Officially, the Justice Department determines when federal prisoners are scheduled for execution, but it is more discretionary in practice, Dunham said. “If the president doesn’t want to carry out executions, they will not be carried out during that administration.”

The Trump administration successfully fought to resume federal executions following a 17-year hiatus and has executed seven prisoners in 2020 so far, with three more, including Montgomery, scheduled by year’s end. Nearly every one of those cases has been what Dunham characterized as an “extreme” death penalty case, including the execution of the sole Native American on federal death row, over the objections of his tribe, for murders of fellow tribe members committed on tribal lands.

Trump’s preference for harsh punishment predates his life in politics; in 1989, he took out full-page ads calling for the return of the death penalty after the arrest of the Central Park Five — and decades later refused to apologize after they were exonerated. As president, he has praised dictators such as Philippine President Rodrigo Duterte for executing drug dealers and proposed the death penalty for people who sell opioids.

Biden, meanwhile, has made eliminating the death penalty part of his criminal justice platform, a move that breaks from his past support for the death penalty and makes him the first Democratic presidential candidate or president-elect to take a consummately anti-death penalty stance since Michael Dukakis in 1988.

Representatives for Biden did not return requests for comment, but Biden has most recently said he supports ending the death penalty through legislation and incentivizing the remaining death penalty states to do the same.

Biden and the Democratic Party have shifted their stance from 2012, when they condemned “arbitrary” use of the death penalty without rejecting the punishment outright.

Public support for the death penalty now hovers near a 48-year low, a trend Hannah Cox attributes to greater availability of information about wrongful convictions and other problems with the capital punishment system.

“The death penalty is so bad, so failed and has so many issues, that there’s sort of something there [to motivate] everybody,” said Cox, the national manager of the group Conservatives Concerned About the Death Penalty.

Conservatives who align with Biden’s goal of abolishing the death penalty tend to be interested in limiting the role of government, protecting life and saving taxpayer money, Cox said. “The death penalty is an opportunity cost — it’s money we’re not spending on things that actually prevent crimes in the first place.”

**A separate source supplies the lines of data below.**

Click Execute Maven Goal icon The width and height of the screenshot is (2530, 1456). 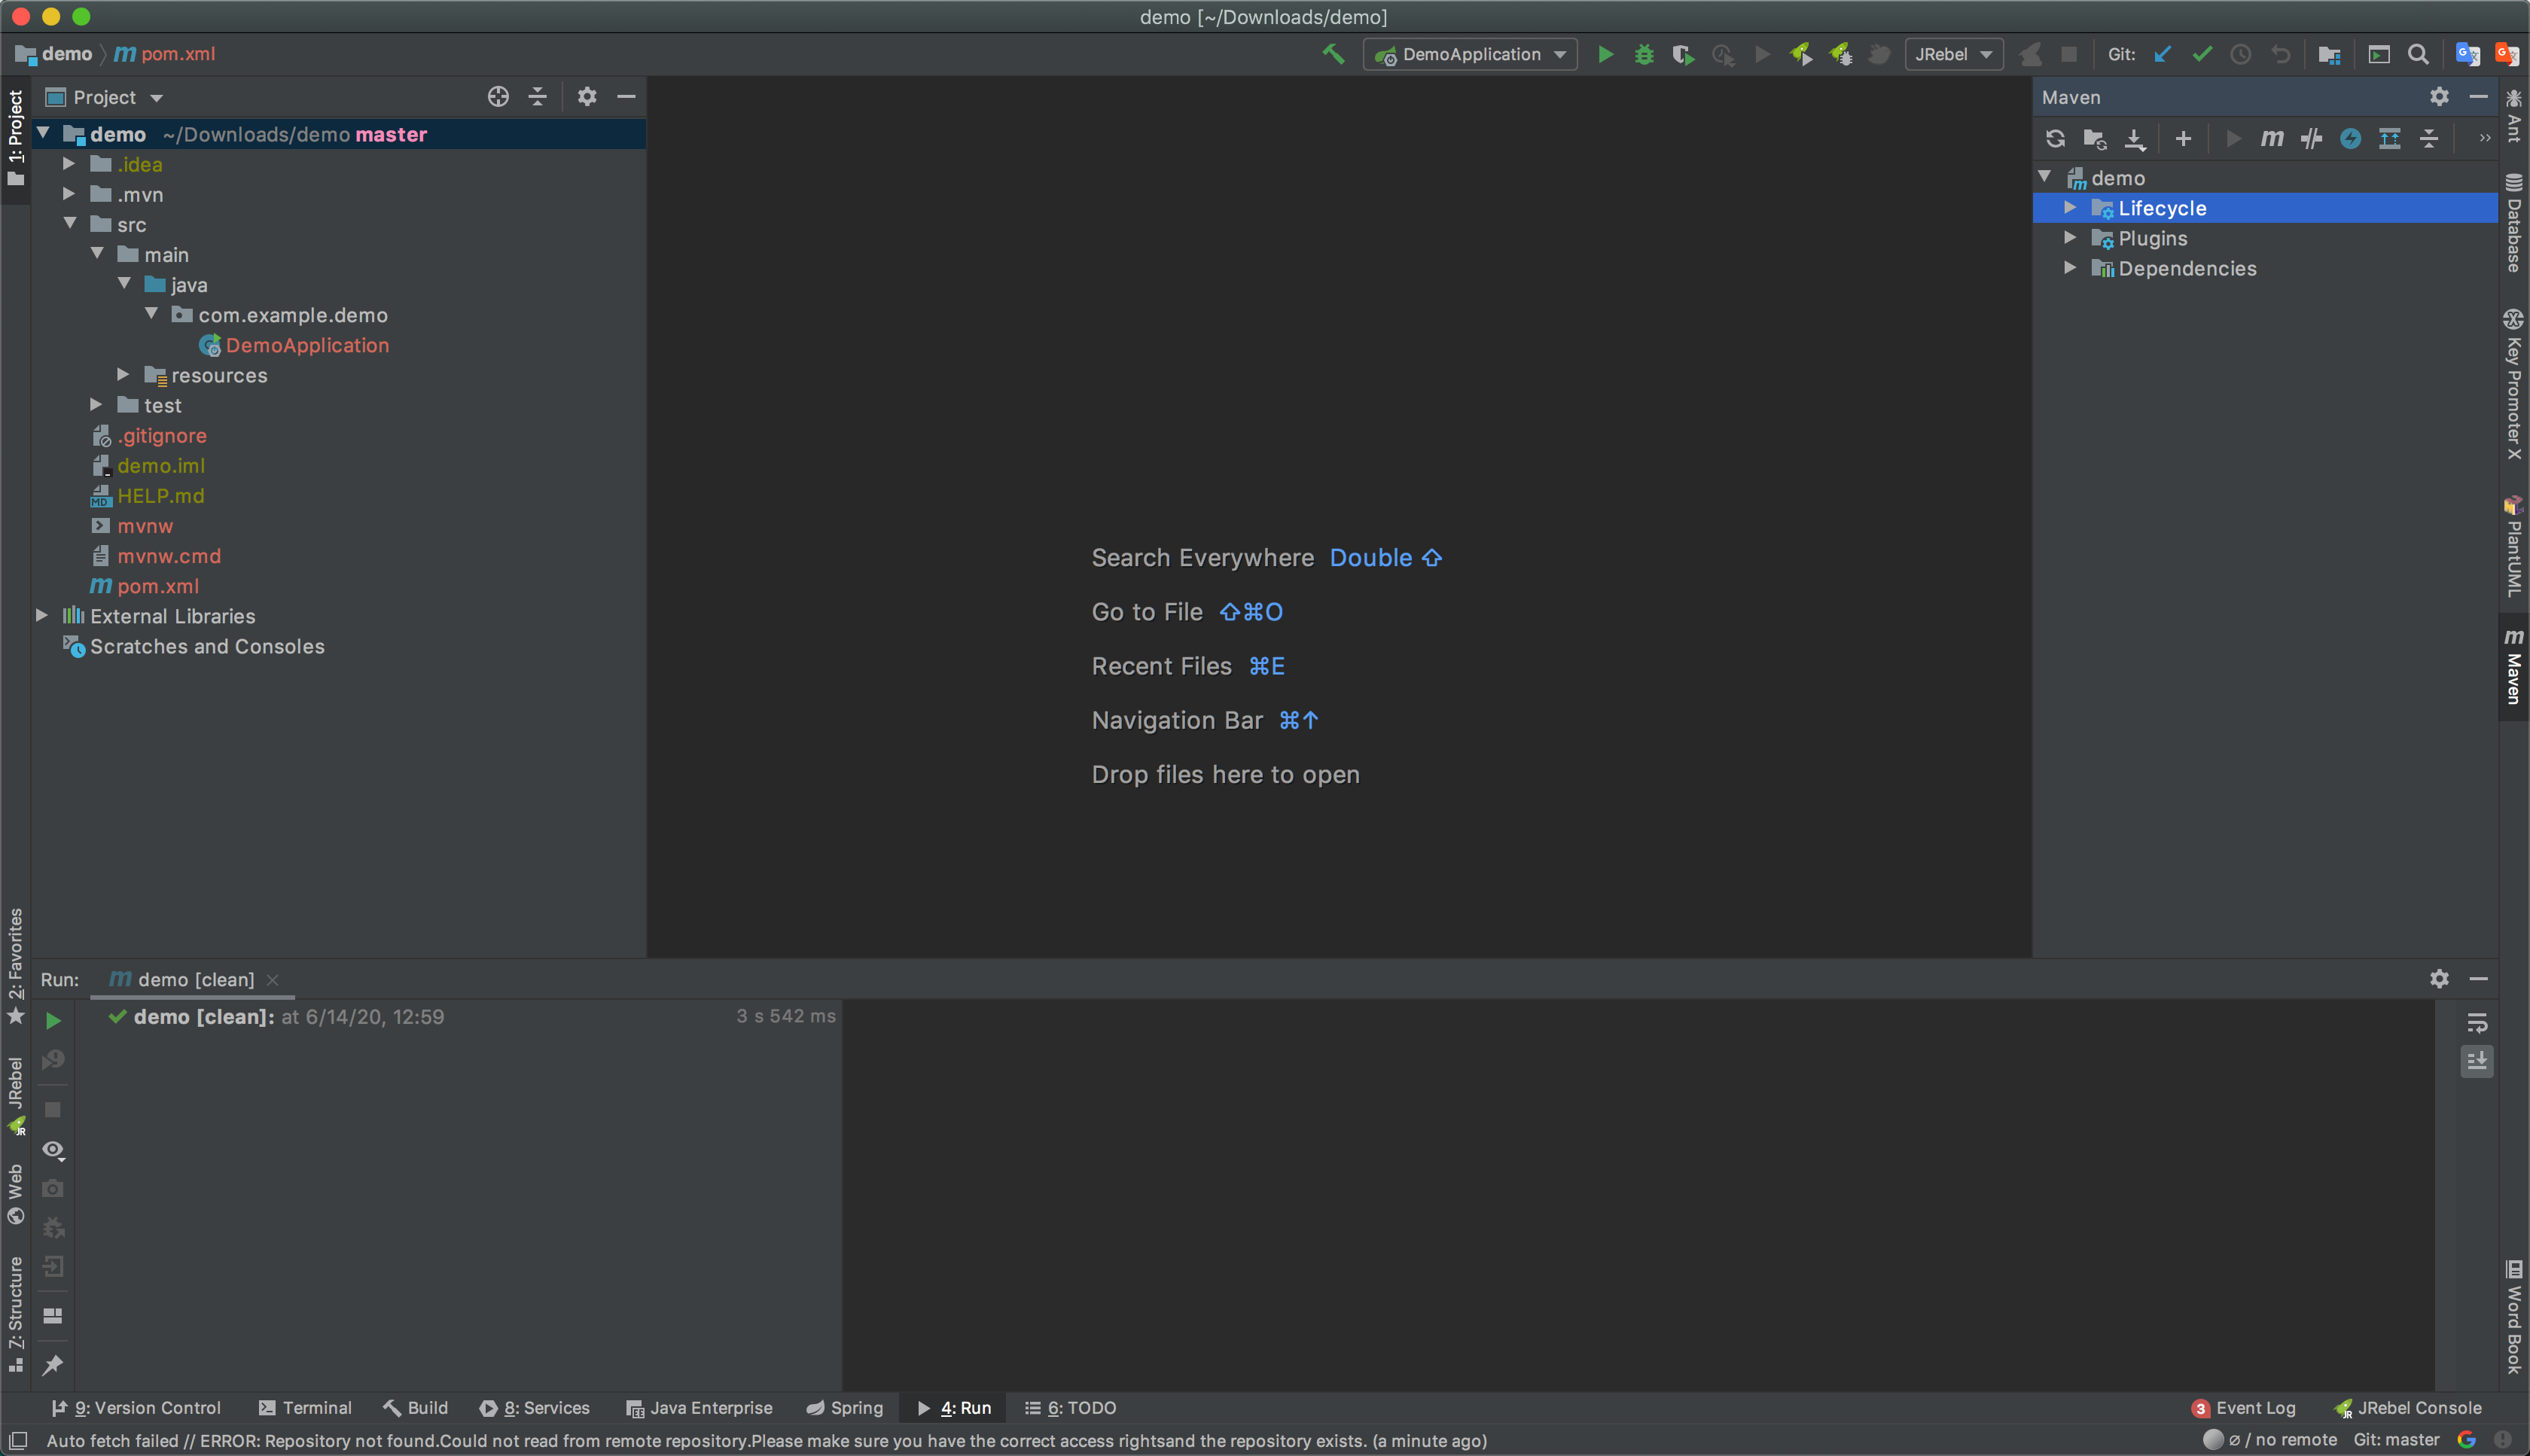point(2272,138)
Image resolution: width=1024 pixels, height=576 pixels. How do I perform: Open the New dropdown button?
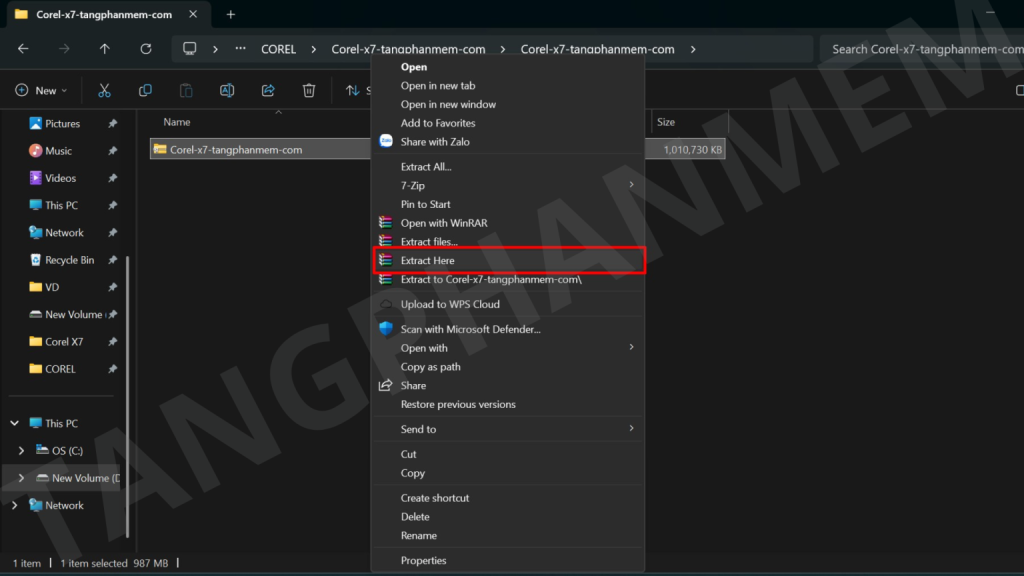41,90
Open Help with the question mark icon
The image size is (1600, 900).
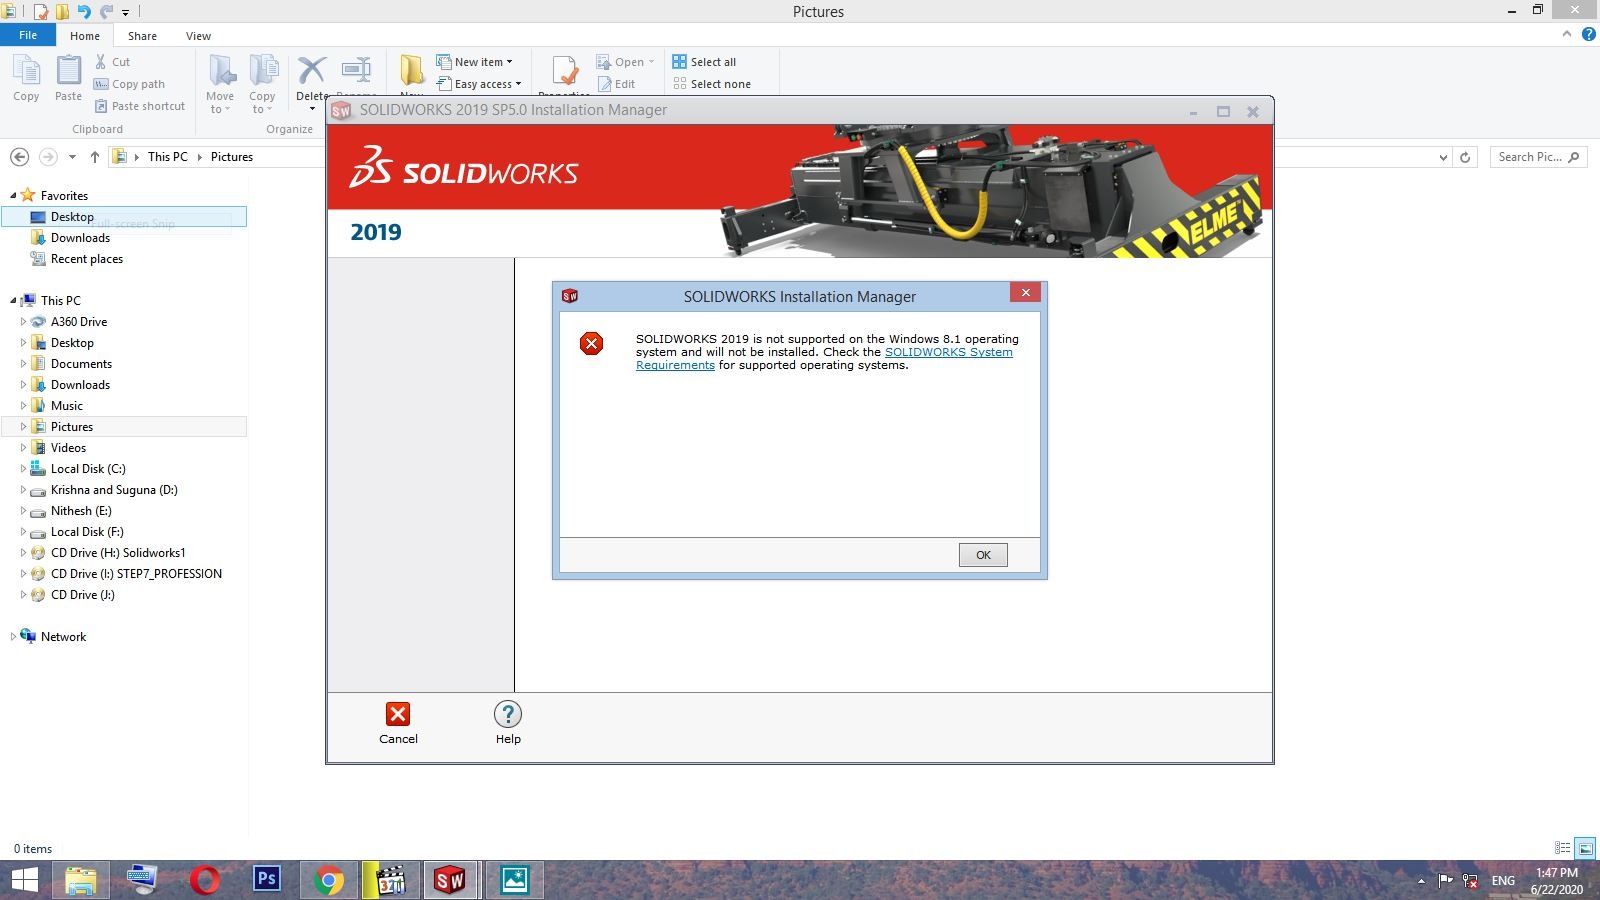click(x=508, y=714)
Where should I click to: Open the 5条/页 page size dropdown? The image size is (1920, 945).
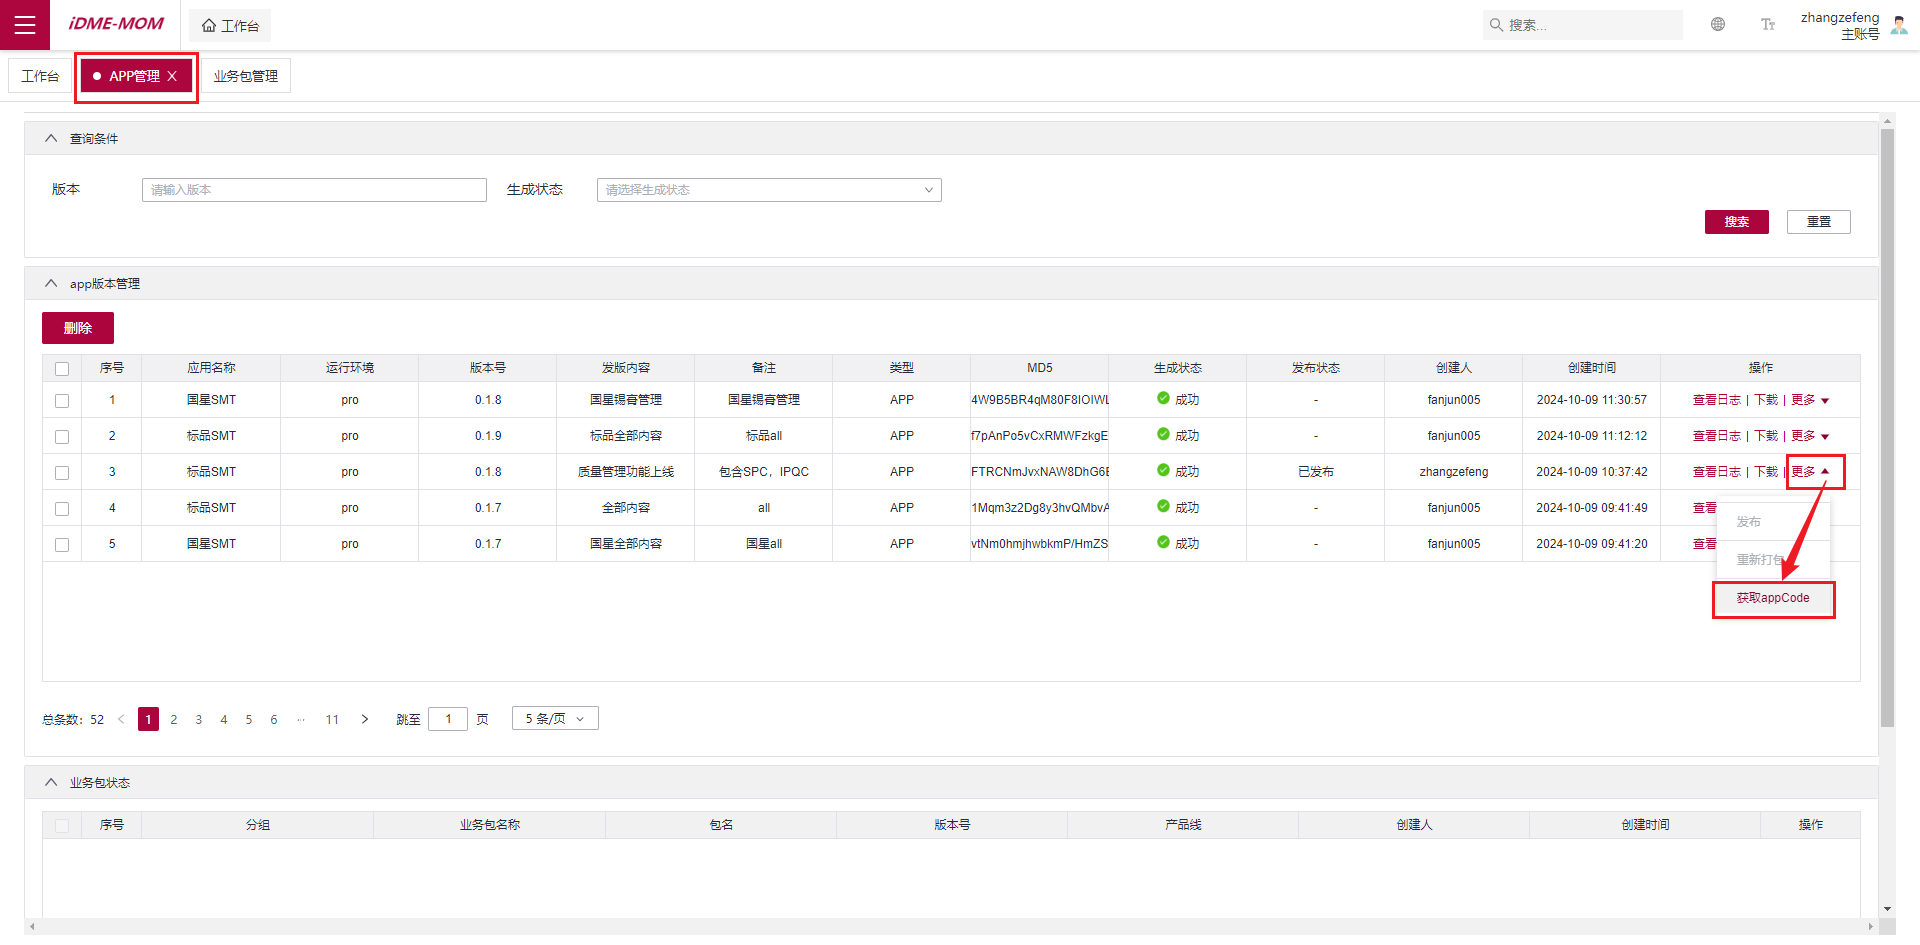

Both Cox and Dunham acknowledge there are still strong supporters of capital punishment, but the momentum of states abolishing the death penalty and the growing bipartisan consensus against it put Biden’s goal of ending capital punishment in the realm of possibility.

A legislative change on the death penalty is Biden’s likeliest avenue, as the three newest Supreme Court justices and many federal appellate judges appointed by Trump are unlikely to expand on death penalty prohibitions, Dunham said.

Cox said prosecutors have been the most reliable holdouts to death penalty reform, but even that support has shown signs of softening.

Montgomery, the federal death row prisoner, was convicted in 2007 of strangling Bobbie Jo Stinnett to death when Stinnett was eight months pregnant and then kidnapping Stinnett’s unborn child.

On Wednesday, current and former prosecutors were among the more than 1,000 supporters calling for Trump to commute Montgomery’s execution, citing her severe mental illness and history of severe abuse as relevant mitigating factors that should make her eligible for life without parole instead of death.

“Lisa’s experiences as a victim of horrific sexual violence, physical abuse, and being trafficked as a child do not excuse her crime,” a group of 41 current and former prosecutors wrote in a letter to Trump. “But her history provides us with an important explanation that would influence any sentencing recommendation we made as prosecutors.”